Aim of the task
Taking the line that contains "Go to 工作台 workbench" as the first and the final line of the records as the last, write out every line between them exactly, ends included, and nothing else.

Data extracts
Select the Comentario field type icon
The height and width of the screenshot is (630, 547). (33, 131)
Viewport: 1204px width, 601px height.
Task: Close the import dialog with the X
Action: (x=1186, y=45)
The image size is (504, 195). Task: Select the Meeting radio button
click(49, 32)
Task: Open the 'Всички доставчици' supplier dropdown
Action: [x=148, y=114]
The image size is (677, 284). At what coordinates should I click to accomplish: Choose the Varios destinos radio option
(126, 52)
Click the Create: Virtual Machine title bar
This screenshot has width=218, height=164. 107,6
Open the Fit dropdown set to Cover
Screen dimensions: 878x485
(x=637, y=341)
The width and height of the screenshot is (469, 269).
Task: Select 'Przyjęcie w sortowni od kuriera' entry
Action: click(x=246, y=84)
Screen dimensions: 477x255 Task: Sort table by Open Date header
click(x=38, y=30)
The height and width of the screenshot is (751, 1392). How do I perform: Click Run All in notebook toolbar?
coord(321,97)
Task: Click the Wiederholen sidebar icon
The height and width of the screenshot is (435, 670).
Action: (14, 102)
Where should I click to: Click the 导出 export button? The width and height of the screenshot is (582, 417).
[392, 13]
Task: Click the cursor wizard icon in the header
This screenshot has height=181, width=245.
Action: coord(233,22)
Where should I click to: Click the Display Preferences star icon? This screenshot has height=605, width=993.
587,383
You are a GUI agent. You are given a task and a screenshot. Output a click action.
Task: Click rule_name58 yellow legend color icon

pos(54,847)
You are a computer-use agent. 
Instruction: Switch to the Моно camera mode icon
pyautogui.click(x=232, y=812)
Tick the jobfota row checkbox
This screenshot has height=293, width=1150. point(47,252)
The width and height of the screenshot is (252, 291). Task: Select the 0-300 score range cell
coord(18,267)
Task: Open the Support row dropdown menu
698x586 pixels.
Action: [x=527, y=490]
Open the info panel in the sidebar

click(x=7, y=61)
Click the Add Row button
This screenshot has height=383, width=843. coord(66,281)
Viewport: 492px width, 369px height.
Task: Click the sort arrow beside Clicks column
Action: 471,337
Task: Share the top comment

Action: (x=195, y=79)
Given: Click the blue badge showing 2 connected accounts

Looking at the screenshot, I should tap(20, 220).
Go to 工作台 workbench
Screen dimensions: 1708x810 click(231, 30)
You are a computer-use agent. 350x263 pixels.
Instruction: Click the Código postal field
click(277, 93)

Written response
Go to 工作台 workbench
Screen dimensions: 1708x810 click(231, 30)
You are a computer-use agent. 350x263 pixels.
Instruction: Click the Código postal field
click(277, 93)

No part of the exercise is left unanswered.